Please transcribe only the lines between the one containing "Task: Collapse the" and the end of the records, both ends included, exactly as written; skip every picture.

START RECORDS SHOWN

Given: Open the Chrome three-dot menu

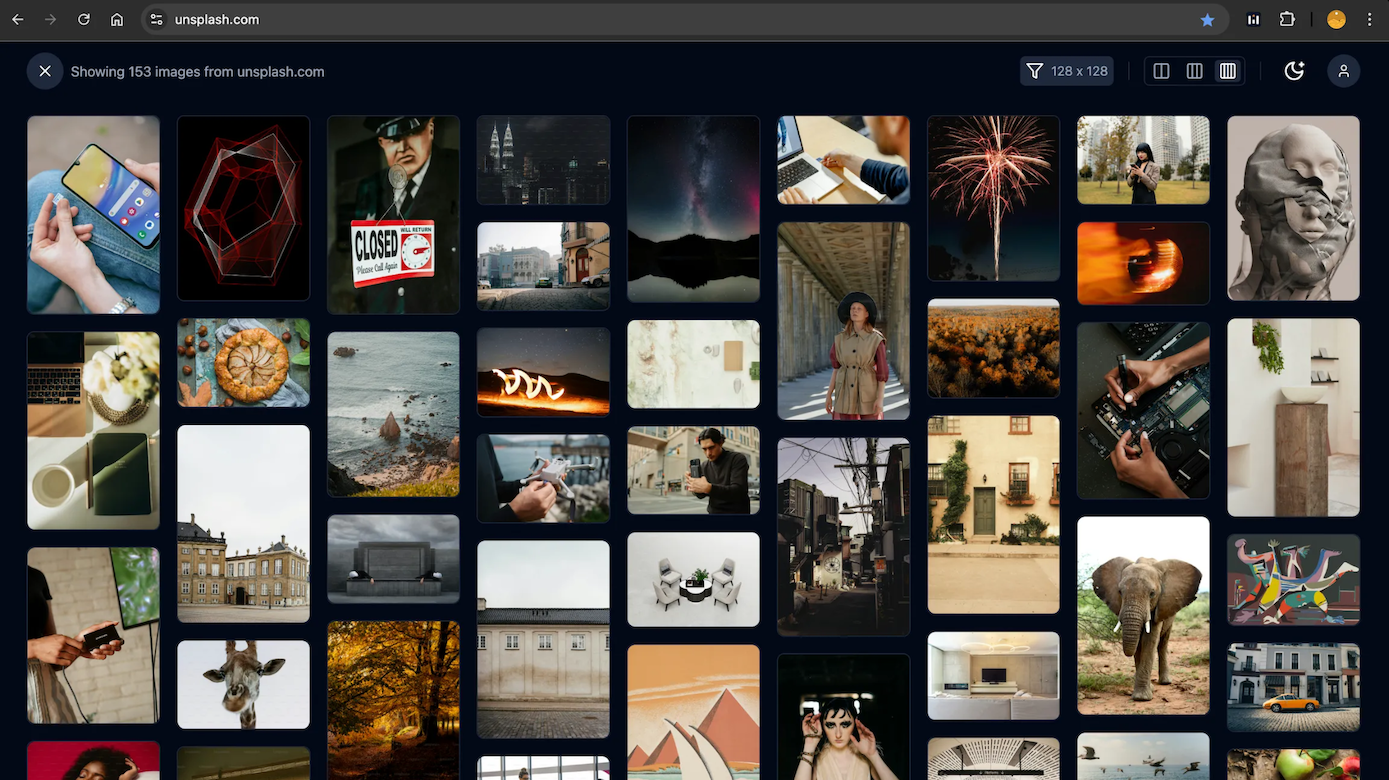Looking at the screenshot, I should tap(1369, 19).
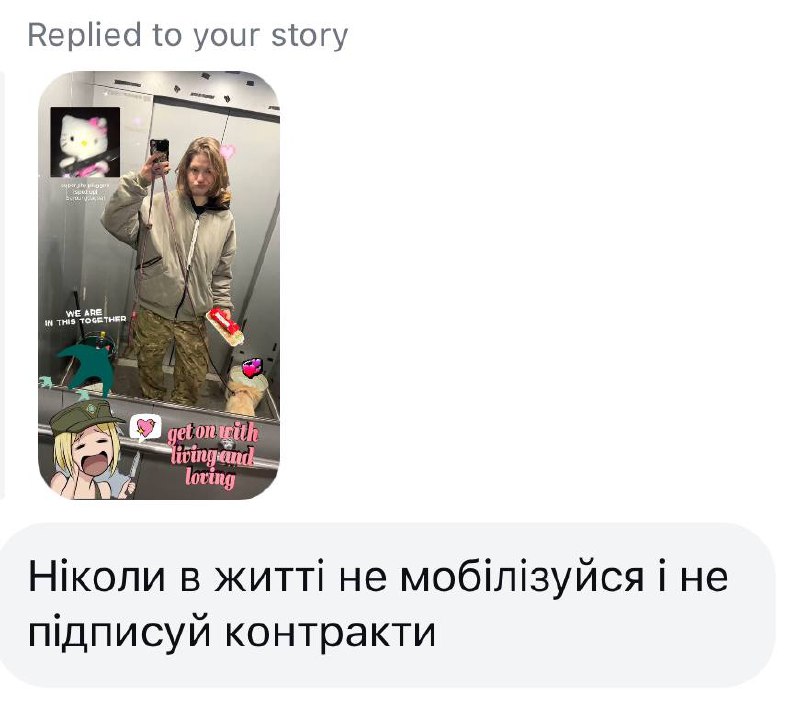
Task: Click the word 'story' in the header text
Action: tap(309, 36)
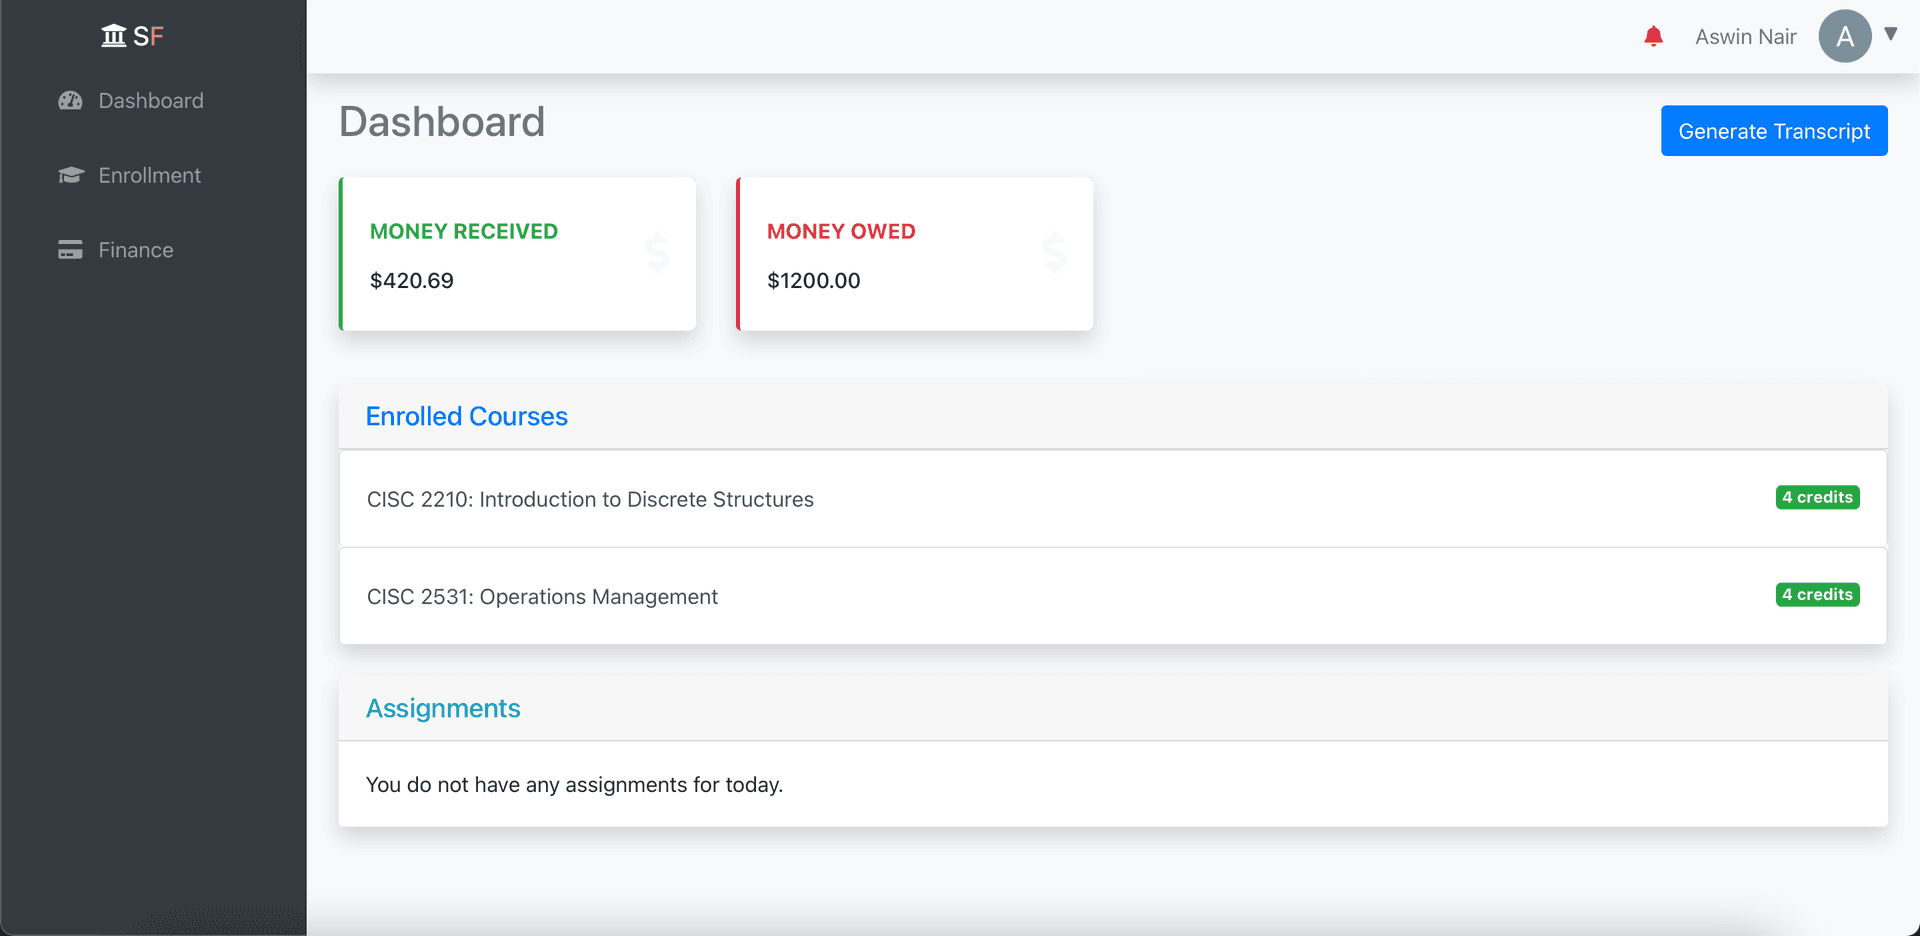The width and height of the screenshot is (1920, 936).
Task: Open the Dashboard sidebar menu item
Action: click(151, 101)
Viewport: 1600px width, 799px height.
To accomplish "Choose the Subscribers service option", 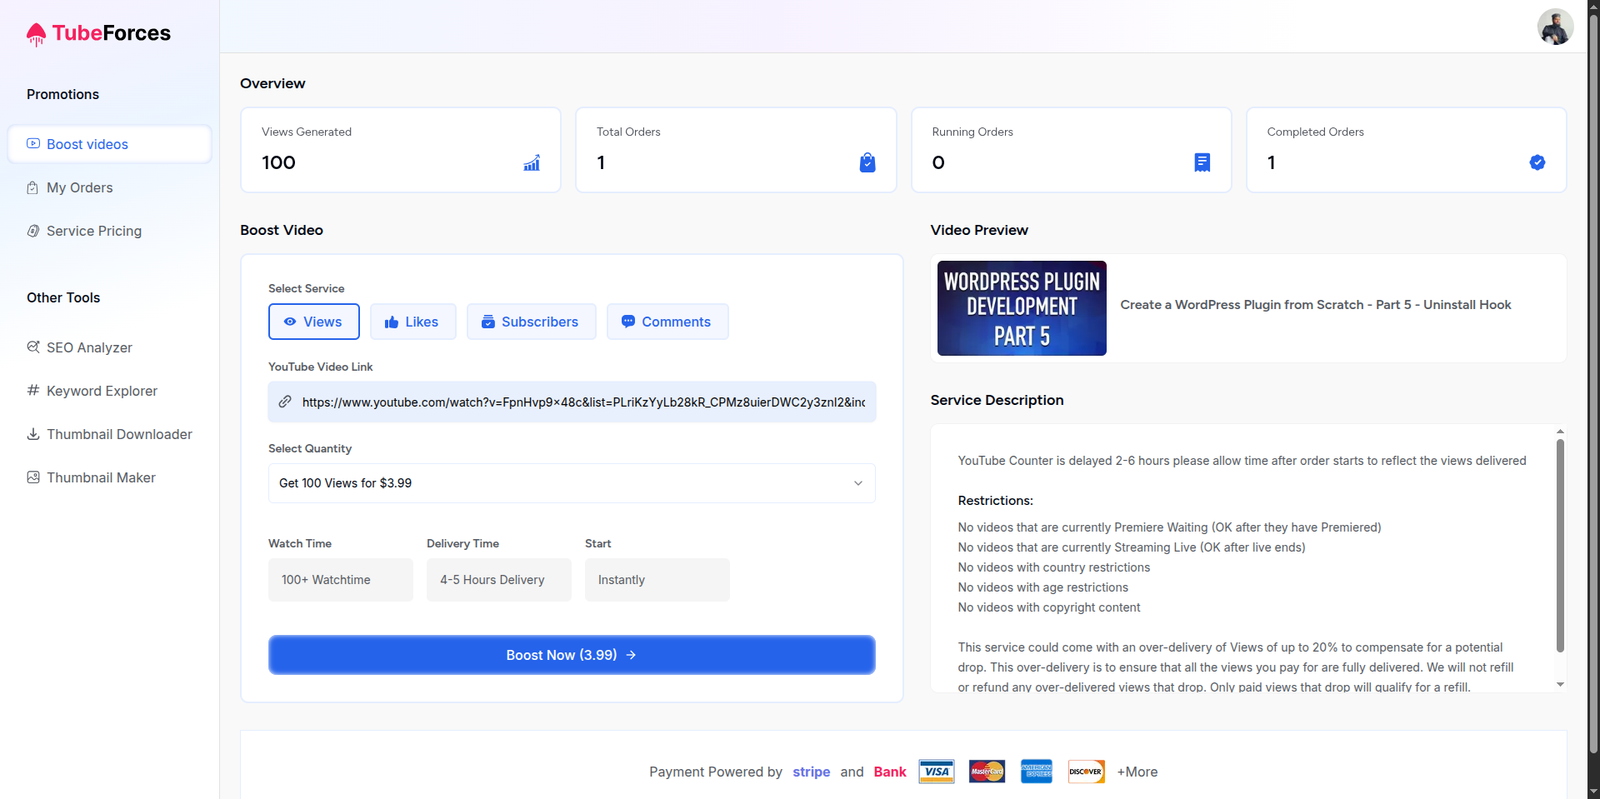I will tap(531, 322).
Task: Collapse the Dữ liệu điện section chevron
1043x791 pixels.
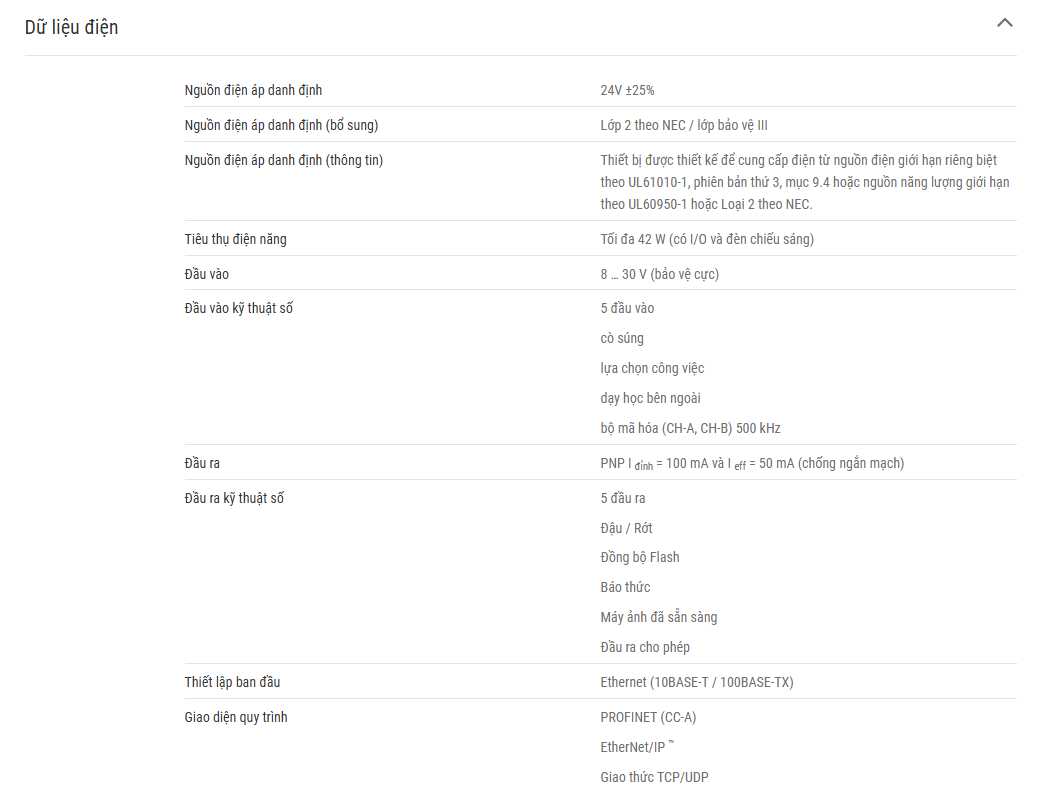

END RECORDS SHOWN

_PROBLEM SOLUTION:_
Task: Collapse the Dữ liệu điện section chevron
1043x791 pixels.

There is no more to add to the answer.